Records for this exercise below:
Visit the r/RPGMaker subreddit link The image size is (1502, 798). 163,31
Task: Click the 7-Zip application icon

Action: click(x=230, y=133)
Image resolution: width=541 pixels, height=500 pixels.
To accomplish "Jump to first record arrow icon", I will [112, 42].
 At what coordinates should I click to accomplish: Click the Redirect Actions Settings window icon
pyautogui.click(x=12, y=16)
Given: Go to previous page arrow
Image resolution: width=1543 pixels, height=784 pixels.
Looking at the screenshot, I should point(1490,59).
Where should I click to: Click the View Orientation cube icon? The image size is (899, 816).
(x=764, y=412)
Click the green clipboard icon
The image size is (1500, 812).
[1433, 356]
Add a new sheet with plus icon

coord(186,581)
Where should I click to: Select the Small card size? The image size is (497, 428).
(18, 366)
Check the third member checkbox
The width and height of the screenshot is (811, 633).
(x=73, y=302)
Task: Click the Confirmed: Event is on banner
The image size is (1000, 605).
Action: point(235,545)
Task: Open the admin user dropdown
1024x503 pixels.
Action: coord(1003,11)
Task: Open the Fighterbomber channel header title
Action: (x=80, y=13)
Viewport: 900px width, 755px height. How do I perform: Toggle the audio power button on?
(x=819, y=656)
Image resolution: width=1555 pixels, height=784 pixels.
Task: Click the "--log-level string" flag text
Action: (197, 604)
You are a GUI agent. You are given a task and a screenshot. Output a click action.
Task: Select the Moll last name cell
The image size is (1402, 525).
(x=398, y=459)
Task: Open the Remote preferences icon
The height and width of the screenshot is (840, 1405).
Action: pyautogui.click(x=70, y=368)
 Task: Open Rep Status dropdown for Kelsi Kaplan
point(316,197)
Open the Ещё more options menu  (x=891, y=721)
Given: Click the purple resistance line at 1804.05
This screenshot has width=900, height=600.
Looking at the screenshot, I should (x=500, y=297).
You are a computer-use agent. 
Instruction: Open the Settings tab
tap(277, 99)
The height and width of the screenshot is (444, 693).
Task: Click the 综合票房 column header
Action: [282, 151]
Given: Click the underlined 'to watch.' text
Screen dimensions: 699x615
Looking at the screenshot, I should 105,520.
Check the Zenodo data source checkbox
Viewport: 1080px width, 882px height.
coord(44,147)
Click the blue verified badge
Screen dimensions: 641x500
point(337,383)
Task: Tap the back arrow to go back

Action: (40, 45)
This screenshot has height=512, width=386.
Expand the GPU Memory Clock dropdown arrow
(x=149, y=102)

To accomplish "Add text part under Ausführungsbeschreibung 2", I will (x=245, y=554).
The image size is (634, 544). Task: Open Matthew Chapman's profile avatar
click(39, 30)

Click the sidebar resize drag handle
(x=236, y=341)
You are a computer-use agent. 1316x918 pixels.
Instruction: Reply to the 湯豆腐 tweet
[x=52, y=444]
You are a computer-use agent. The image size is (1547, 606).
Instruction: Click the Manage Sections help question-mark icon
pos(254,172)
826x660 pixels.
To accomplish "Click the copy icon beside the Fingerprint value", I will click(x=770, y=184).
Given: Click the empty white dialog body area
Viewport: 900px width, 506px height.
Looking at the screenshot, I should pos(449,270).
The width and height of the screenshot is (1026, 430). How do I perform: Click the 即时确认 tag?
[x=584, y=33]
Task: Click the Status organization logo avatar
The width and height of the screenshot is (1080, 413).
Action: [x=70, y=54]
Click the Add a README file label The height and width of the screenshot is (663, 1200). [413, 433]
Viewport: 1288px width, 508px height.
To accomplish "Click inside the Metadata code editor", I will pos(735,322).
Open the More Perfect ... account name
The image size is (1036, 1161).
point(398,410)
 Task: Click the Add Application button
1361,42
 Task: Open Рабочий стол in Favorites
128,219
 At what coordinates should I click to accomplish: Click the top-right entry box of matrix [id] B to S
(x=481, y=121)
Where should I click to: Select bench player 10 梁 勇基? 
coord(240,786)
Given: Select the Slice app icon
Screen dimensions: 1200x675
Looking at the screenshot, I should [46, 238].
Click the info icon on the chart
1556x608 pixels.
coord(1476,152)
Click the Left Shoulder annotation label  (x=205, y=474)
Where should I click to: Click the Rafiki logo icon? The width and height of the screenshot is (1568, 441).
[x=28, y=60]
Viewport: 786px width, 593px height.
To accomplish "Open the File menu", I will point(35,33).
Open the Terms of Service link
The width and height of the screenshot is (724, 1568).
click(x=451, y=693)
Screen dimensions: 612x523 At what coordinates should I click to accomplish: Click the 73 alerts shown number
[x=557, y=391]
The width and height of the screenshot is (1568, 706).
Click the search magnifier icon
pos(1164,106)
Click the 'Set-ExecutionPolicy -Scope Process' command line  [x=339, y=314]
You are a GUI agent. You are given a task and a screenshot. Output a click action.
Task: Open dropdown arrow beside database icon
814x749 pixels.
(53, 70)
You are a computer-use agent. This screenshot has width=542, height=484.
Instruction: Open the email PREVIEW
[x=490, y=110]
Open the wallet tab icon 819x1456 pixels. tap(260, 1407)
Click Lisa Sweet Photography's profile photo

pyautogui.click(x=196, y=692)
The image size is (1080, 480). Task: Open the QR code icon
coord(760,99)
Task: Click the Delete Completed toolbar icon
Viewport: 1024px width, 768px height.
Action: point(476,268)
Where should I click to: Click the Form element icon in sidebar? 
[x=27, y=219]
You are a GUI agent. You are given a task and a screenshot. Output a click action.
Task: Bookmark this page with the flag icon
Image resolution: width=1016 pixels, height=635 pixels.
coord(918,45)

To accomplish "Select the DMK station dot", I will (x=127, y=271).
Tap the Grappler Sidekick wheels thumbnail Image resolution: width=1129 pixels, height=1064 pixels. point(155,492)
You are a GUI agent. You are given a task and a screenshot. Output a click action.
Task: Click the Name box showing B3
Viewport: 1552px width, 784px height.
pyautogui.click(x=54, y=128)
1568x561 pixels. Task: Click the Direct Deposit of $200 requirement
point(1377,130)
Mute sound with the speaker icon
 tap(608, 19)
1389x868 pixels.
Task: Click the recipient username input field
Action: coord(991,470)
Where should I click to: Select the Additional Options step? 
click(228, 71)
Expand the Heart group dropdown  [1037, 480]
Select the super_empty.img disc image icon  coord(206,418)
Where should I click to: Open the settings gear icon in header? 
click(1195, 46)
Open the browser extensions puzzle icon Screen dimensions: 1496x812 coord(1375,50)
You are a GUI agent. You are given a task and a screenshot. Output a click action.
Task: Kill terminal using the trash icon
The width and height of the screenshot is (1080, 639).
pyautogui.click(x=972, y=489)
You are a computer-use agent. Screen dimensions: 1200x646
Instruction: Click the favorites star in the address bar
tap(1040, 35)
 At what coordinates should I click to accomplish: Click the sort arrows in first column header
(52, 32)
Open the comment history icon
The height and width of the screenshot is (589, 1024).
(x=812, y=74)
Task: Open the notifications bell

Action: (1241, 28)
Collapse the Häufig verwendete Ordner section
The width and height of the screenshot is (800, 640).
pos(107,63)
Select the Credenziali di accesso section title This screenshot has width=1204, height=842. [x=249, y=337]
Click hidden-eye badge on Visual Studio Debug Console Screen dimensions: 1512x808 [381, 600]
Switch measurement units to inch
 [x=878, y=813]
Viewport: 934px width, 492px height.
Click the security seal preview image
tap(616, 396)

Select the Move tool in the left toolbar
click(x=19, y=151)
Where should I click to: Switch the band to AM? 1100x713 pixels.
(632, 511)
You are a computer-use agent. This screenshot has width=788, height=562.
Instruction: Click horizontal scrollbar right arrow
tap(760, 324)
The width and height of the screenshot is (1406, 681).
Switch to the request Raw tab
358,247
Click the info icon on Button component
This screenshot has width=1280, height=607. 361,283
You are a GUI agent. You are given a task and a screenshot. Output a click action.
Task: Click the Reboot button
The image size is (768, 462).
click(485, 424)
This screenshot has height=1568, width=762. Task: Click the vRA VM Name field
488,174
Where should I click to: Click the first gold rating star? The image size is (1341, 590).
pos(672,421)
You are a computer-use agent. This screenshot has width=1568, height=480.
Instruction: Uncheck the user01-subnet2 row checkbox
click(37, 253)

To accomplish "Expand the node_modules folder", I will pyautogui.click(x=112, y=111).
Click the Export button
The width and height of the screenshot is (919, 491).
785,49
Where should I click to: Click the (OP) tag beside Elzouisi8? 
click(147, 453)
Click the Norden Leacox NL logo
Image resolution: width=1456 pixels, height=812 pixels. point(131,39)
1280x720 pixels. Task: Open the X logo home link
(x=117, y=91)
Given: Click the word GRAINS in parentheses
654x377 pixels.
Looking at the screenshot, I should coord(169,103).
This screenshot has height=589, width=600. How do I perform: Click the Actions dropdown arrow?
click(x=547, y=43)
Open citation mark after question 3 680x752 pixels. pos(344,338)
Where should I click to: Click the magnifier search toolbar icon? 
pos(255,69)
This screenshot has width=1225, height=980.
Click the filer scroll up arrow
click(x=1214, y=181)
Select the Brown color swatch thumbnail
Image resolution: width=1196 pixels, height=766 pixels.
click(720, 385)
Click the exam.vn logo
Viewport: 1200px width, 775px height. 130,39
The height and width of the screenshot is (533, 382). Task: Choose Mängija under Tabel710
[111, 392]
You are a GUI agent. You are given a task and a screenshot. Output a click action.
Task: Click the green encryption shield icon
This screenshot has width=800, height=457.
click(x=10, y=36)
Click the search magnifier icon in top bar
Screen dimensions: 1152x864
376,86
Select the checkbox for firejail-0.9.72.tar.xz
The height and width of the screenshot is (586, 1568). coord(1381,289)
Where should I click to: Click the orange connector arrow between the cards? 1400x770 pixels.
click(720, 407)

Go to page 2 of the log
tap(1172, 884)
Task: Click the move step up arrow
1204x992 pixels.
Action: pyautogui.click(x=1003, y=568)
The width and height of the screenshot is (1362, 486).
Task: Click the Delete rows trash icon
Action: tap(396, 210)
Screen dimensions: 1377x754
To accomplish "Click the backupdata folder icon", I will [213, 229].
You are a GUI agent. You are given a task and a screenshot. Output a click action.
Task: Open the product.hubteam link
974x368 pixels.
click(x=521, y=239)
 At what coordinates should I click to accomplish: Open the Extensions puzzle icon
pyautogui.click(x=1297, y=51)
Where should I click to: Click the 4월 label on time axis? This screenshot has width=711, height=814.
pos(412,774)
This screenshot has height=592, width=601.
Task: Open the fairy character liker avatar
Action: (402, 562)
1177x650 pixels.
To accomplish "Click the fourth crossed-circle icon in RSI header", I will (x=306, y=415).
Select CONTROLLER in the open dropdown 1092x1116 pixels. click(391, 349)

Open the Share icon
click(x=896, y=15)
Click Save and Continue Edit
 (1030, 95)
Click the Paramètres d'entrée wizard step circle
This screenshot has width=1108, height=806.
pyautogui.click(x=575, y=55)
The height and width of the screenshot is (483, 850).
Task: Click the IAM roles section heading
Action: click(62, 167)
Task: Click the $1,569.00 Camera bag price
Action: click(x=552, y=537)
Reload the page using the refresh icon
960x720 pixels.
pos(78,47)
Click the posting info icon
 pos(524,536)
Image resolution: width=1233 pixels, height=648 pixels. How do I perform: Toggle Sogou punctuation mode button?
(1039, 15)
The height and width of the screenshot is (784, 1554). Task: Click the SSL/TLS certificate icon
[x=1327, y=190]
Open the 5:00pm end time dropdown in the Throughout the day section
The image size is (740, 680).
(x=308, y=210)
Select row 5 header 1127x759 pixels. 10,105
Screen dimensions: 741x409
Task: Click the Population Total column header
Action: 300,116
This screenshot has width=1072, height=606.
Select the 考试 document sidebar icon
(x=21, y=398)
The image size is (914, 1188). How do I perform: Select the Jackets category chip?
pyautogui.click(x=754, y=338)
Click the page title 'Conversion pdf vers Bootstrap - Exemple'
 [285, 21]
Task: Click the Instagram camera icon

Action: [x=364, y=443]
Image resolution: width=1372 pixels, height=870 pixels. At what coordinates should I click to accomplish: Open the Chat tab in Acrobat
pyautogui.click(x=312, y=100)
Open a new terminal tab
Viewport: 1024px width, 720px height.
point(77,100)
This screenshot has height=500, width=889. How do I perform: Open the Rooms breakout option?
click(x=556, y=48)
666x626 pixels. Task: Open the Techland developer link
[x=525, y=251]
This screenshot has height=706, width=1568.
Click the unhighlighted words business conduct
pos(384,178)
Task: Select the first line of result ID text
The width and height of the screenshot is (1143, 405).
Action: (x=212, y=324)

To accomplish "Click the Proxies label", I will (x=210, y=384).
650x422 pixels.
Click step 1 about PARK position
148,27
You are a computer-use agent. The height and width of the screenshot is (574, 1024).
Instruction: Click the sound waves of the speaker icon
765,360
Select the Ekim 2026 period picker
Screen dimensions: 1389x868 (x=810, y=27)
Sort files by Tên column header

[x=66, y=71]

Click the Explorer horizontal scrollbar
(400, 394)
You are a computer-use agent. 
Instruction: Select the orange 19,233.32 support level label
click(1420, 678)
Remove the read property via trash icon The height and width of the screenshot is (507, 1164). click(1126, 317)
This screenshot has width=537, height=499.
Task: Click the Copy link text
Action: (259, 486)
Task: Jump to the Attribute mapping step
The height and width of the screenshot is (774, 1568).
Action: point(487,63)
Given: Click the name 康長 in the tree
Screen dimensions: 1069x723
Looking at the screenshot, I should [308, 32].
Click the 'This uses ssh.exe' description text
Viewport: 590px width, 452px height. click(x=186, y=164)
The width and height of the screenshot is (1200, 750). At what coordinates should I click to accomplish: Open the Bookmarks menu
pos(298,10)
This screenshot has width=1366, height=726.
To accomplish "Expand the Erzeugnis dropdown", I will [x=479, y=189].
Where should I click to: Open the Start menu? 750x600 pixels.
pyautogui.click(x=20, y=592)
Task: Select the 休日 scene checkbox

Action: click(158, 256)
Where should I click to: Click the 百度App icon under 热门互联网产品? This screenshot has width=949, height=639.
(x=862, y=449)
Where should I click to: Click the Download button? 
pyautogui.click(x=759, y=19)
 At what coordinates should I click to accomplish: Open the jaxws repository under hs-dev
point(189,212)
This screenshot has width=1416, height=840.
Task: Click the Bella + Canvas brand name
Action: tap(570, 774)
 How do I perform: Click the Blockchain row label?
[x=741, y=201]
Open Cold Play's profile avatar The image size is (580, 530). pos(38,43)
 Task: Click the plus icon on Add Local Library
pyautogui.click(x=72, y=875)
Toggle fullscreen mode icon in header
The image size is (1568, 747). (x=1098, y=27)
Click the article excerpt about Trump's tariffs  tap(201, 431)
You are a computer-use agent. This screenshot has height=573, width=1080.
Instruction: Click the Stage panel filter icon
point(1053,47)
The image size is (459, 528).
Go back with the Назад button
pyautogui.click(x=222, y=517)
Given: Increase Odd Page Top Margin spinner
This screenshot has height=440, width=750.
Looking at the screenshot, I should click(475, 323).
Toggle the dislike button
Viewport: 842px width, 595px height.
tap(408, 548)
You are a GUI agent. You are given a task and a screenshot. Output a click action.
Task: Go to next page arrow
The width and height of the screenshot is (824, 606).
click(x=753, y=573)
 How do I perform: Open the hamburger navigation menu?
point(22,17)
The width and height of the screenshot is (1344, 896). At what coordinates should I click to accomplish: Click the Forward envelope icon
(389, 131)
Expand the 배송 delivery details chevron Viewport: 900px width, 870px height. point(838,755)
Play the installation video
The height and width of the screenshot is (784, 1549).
End of Records for this exercise.
[Work item] Repeat, exactly and only, the lines from the beginning of the material through the line that contains "Given: Go to previous page arrow".

[Written response]
Visit the r/RPGMaker subreddit link The image size is (1502, 798). 163,31
Task: Click the 7-Zip application icon

Action: click(x=230, y=133)
Image resolution: width=541 pixels, height=500 pixels.
To accomplish "Jump to first record arrow icon", I will [112, 42].
 At what coordinates should I click to accomplish: Click the Redirect Actions Settings window icon
pyautogui.click(x=12, y=16)
Given: Go to previous page arrow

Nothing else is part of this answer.